In this tutorial, we'll learn to build a simple app for exploratory data analysis. The app will let us upload CSV files and visualize the data distribution in a histogram, and we'll interact through selectors to choose the CSV file and column to be plotted. Take a look at the final app:

The full code and some sample CSV files can be downloaded from this GitHub repository.

Setup and app structure

We'll use GenieFramework.jl, DataFrames.jl and CSV.jl to build the app. To install them, use the builtin package manager, or launch a REPL and enter Pkg mode with ] and type in the following command:

pkg> add GenieFramework DataFrames CSV

The app's code will have a main file app.jl for the logic, ui.jl for the UI, and an uploads folder to store the datasets:

CSVAnalysis
├── app.jl
├── ui.jl
└── uploads/

We will not use the app.jl.html that is created by default.

Implementation

Let's start by opening the app.jl file and adding the following skeleton code:

using GenieFramework, DataFrames, CSV
@genietools

#
# Logic goes here
#

@page("/", "ui.jl")
Server.isrunning() || Server.up()

The @genietools macro sets up the Genie environment and the @page macro renders the app's UI, whereas the logic will be implemented in between. For the ui.jl file this will be the skeleton code:

[
    # 
    # UI definition goes here
    #
] |> string

The app has four components: an upload box, two selectors, and a histogram plot. To implement each component, we'll need to:

  • Define the necessary variables and expose them to the UI.
  • Implement component's behavior.
  • Define component's UI in ui.jl.

Upload box

The upload box lets us select a .csv file and store it on the server side. The file is transmitted via an HTTP POST request, with the file attached in the header. To enable this request, add the following configuration lines to app.jl:

Genie.config.cors_headers["Access-Control-Allow-Origin"]  =  "*"
Genie.config.cors_headers["Access-Control-Allow-Headers"] = "Content-Type"
Genie.config.cors_headers["Access-Control-Allow-Methods"] = "GET,POST,PUT,DELETE,OPTIONS"
Genie.config.cors_allowed_origins = ["*"]

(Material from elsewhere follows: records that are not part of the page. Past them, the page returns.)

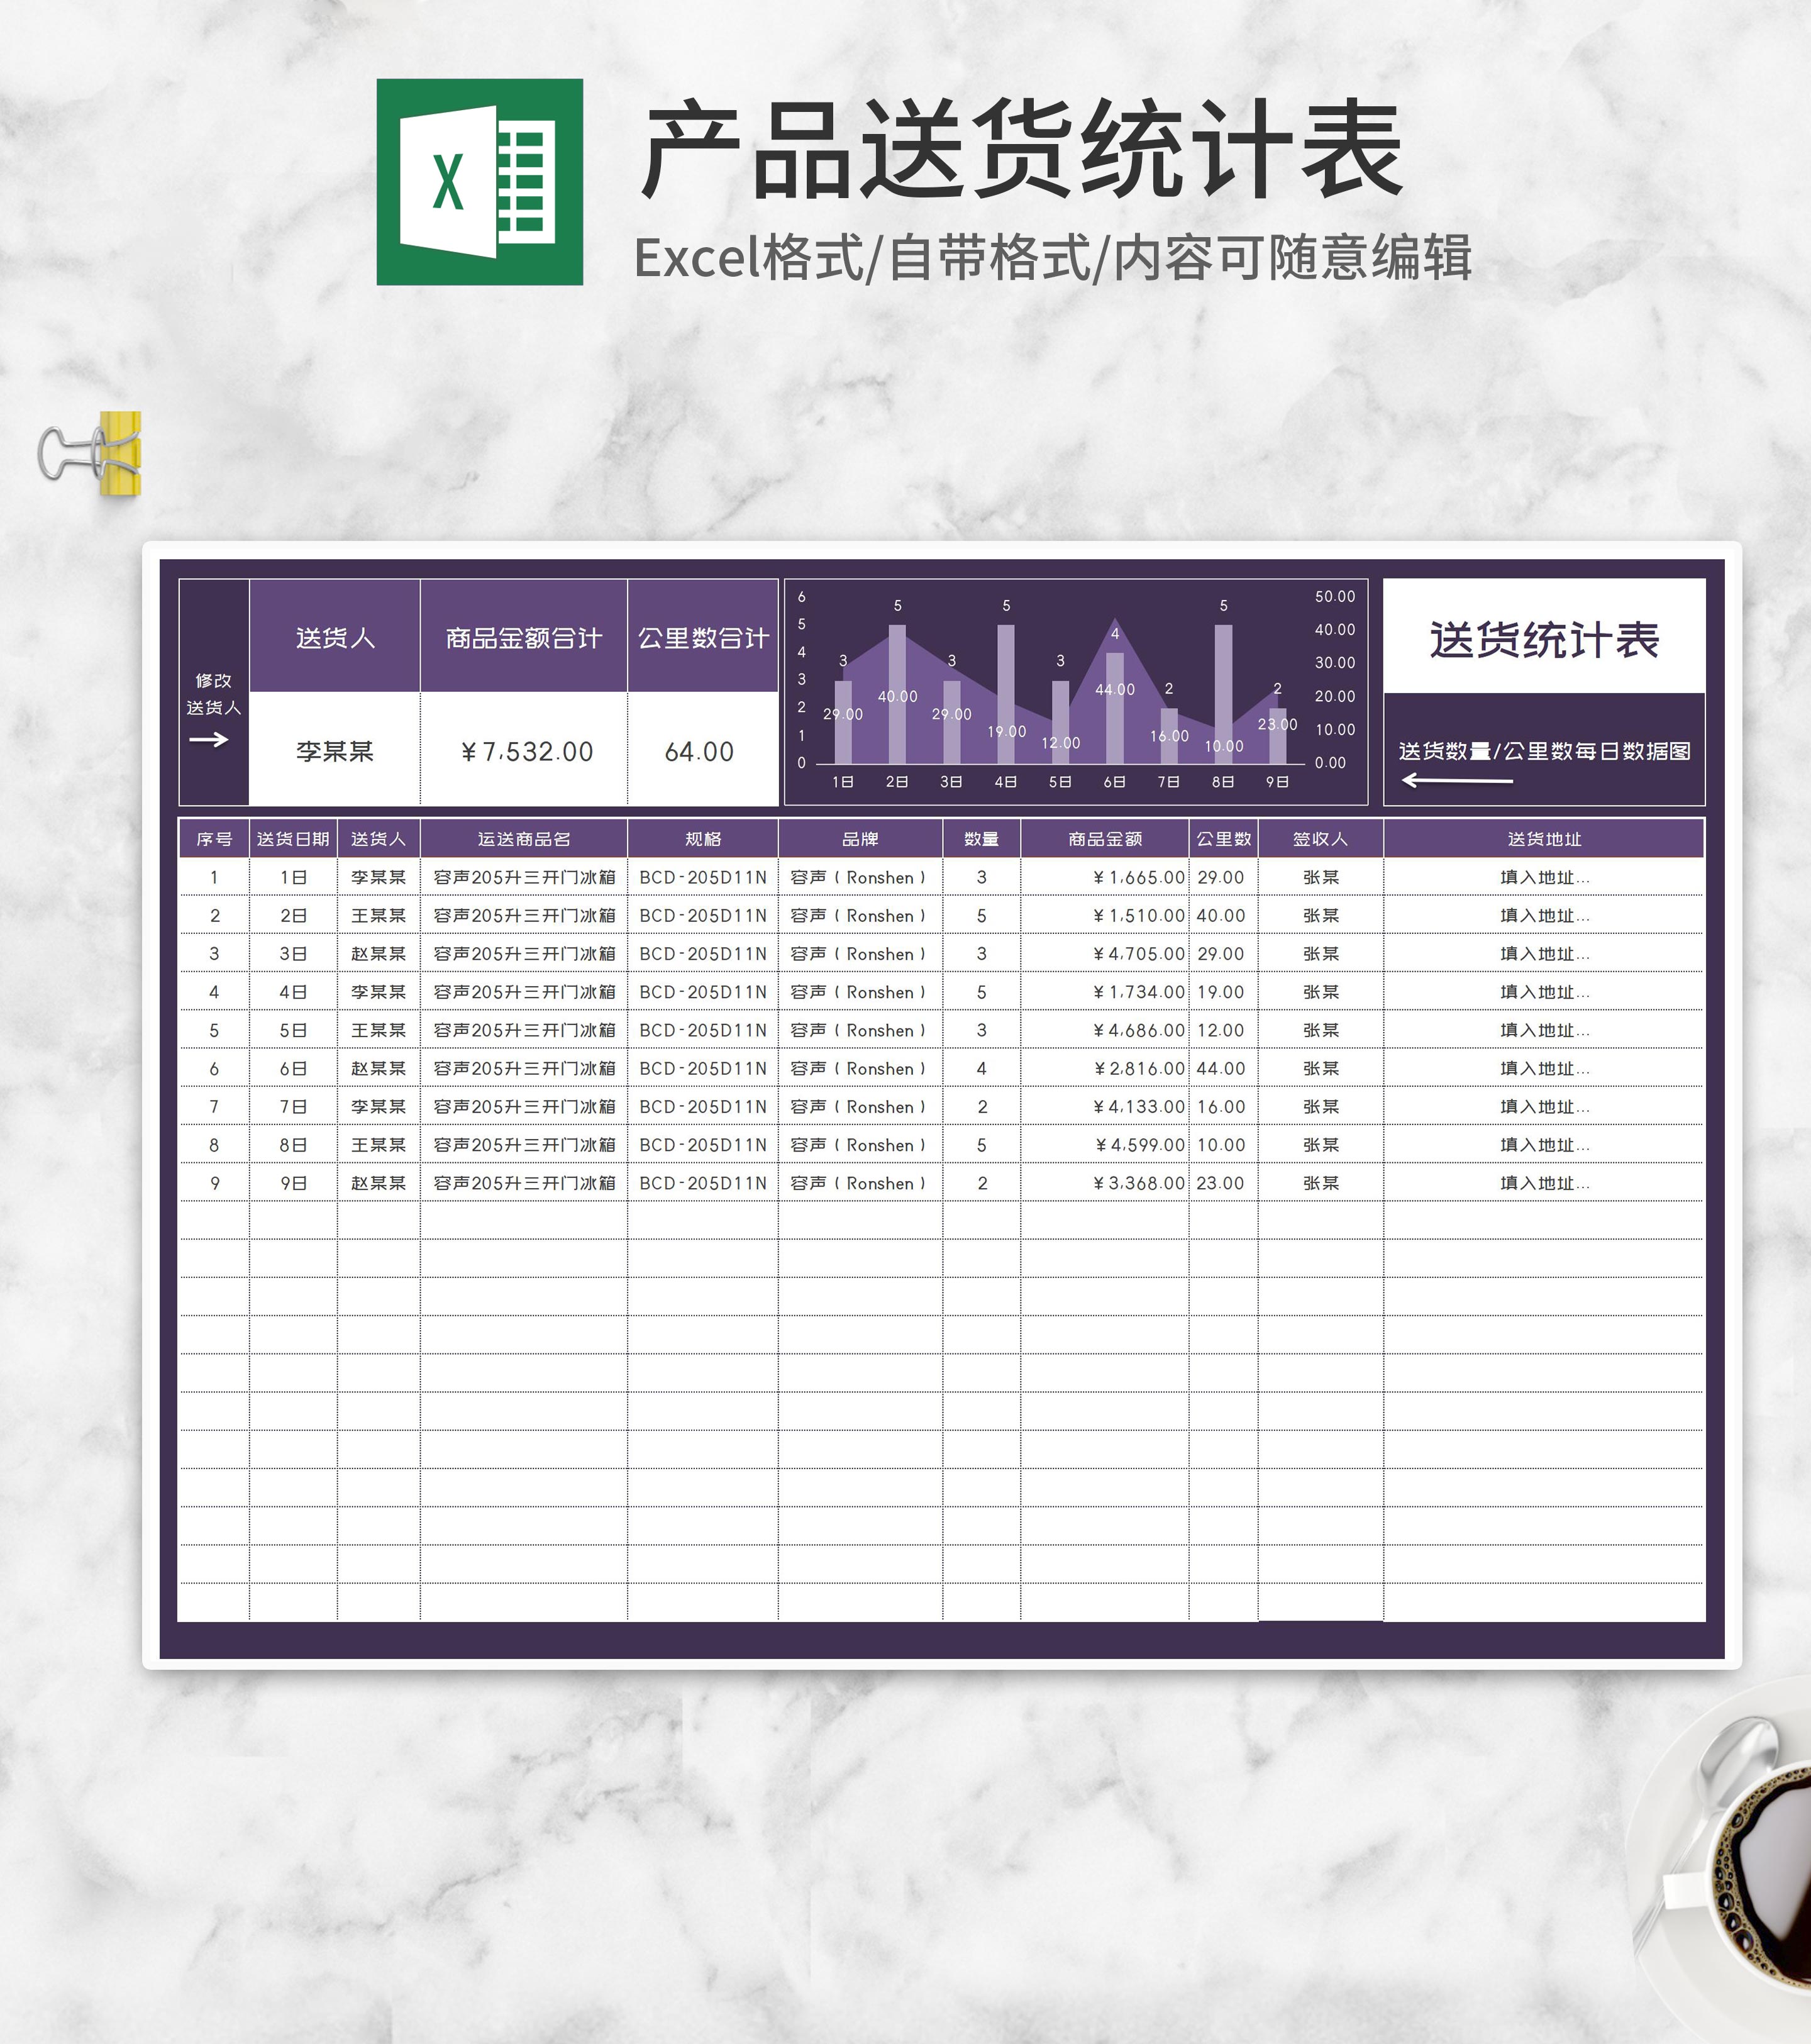
Task: Click the 64.00 kilometers total cell
Action: [x=699, y=751]
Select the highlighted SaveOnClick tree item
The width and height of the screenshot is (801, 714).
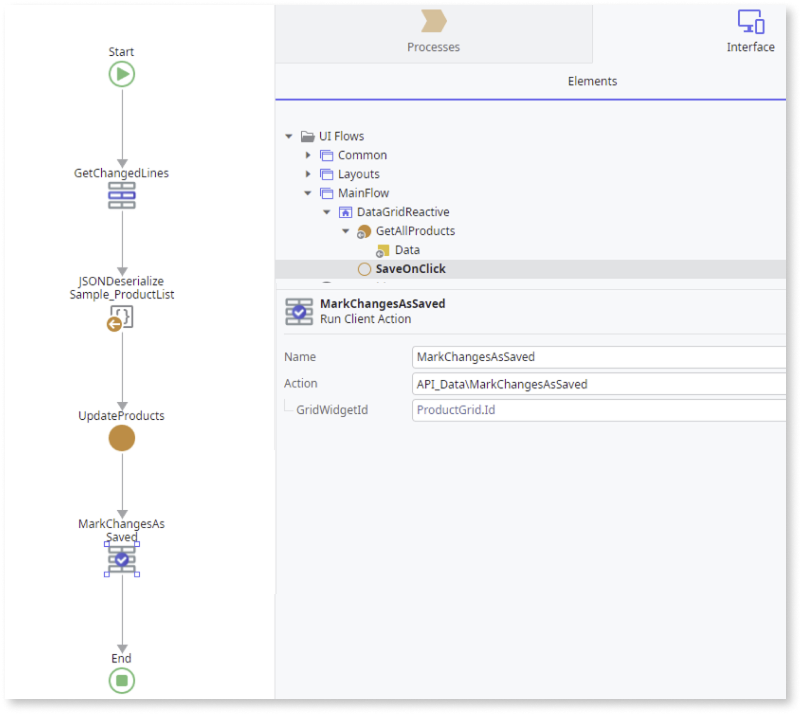(x=411, y=268)
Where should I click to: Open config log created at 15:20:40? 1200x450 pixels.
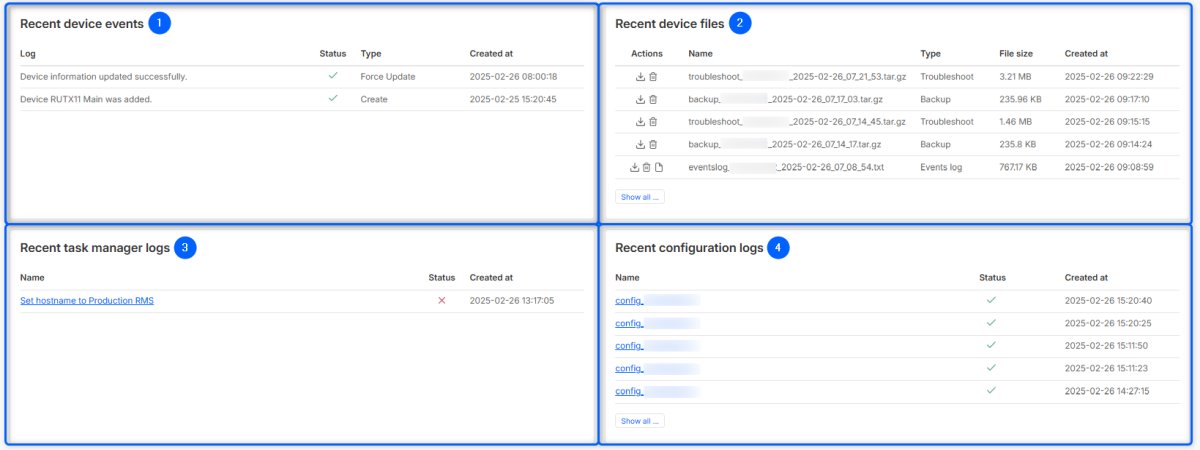629,300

Next, we'll create the storage folder if it doesn't already exist, and give our app page a title.

const FILE_PATH = "upload"
mkpath(FILE_PATH)
@out title = "CSV Analysis"

The @out macro makes it so the code in the UI can access the value of a variable. Before adding more logic, let us proceed with the UI.

The UI is structured via Julia functions that implement various HTML and Javascript components. To add the page title and upload box, write in ui.jl the following:

[
    heading("{{title}}")
    row([
        cell(class="col-md-12", [
            uploader(label="Upload Dataset", accpt=".csv", multiple=true, method="POST", url="http://localhost:8000/", field__name="csv_file")
        ])
    ])
] |> string

While heading, row and cell simply generate the HTML code for headers and dividers, the uploader function generates the Javascript allowing us to pick and upload a file. The url argument points to the address where the POST request will be submitted, and so we'll require a route on the server that handles the request. For this, add the following code to app.jl:

route("/", method = POST) do
  files = Genie.Requests.filespayload()
  for f in files
      write(joinpath(FILE_PATH, f[2].name), f[2].data)
  end
  if length(files) == 0
      @info "No file uploaded"
  end
  return "Upload finished"
end

The route function sets up a listener function at a path that will be executed for incoming requests. Instead of defining a standalone function that stores the file in the request header, we've used Julia's do end syntax which builds an anonymous function with the code in the block and passes it to route.

The upload box is now finished and working. Give it a try by launching a preview in a new browser tab.

File and column selectors

Once we have the .csv file uploaded, we want to access its contents and choose one column for plotting. We'll do the choosing through two selectors, which rely on several variables to store:

  • The selected file, and the list of uploaded files.
  • The selected column in a file, and the list of columns in the file.

Let's add to app.jl the variables with default values as

@in selected_file = "iris.csv"
@in selected_column = "petal.length"
@out upfiles = readdir(FILE_PATH)
@out columns = ["petal.length", "petal.width", "sepal.length", "sepal.width", "variety"]

Note that we tag the selection variables with @in as they'll be storing values sent from the UI.

Now, we define the UI with

row([
cell(class="st-module", [
  h6("File")
  Stipple.select(:selected_file; options=:upfiles)
])
cell(class="st-module", [
  h6("Column")
  Stipple.select(:selected_column; options=:columns)
])

The selectors are generated by Stipple.select, which takes as first argument the symbol name of the variable where the selected value will be stored.

As of now, when the user makes a selection the chosen values are stored in the corresponding variables. All we need to do now is use these values to generate the histogram plot.

Histogram

Since all the interactive elements are already implemented, we'll add to app.jl the reactive code that

  1. Loads the CSV file into a DataFrame.
  2. Refreshes the column selector choices with the column names of the selected file.
  3. Plots the histogram of the selected column.

For the plotting, we'll use a PlotData struct that can be parameterized to different plot types such as scatter plots or histograms. We'll define the variable storing the plot as

@out irisplot = PlotData()

In Genie, reactive code is implemented within a handler defined with the @handlers macro. In it, we use the @onchangeany macro to act whenever a variable changes in the UI as follows:

@handlers begin
    @onchangeany isready, selected_file, selected_column begin
        upfiles = readdir(FILE_PATH)
        data = CSV.read(joinpath(FILE_PATH, selected_file), DataFrame)
        columns = names(data)
        if selected_column in names(data)
            irisplot = PlotData(x=data[!, selected_column], plot=StipplePlotly.Charts.PLOT_TYPE_HISTOGRAM)
        end
    end
end

Notice the isready variable, which is provided by Genie to indicate when the browser has finished loading the UI. Finally, the code for the UI element to display the plot is

  row([
    cell(class="st-module", [
      h5("Histogram")
      plot(:irisplot)
    ])
 ])

That's it, we're done! Now you can run the full app and add some more functionality if you'd like. Here are some ideas:

  • Add a scatter plot.
  • Add other interactive elements such as sliders to change the parameters of the plot.
  • Add the clustering algorithm from the Iris tutorial and try it on different datasets.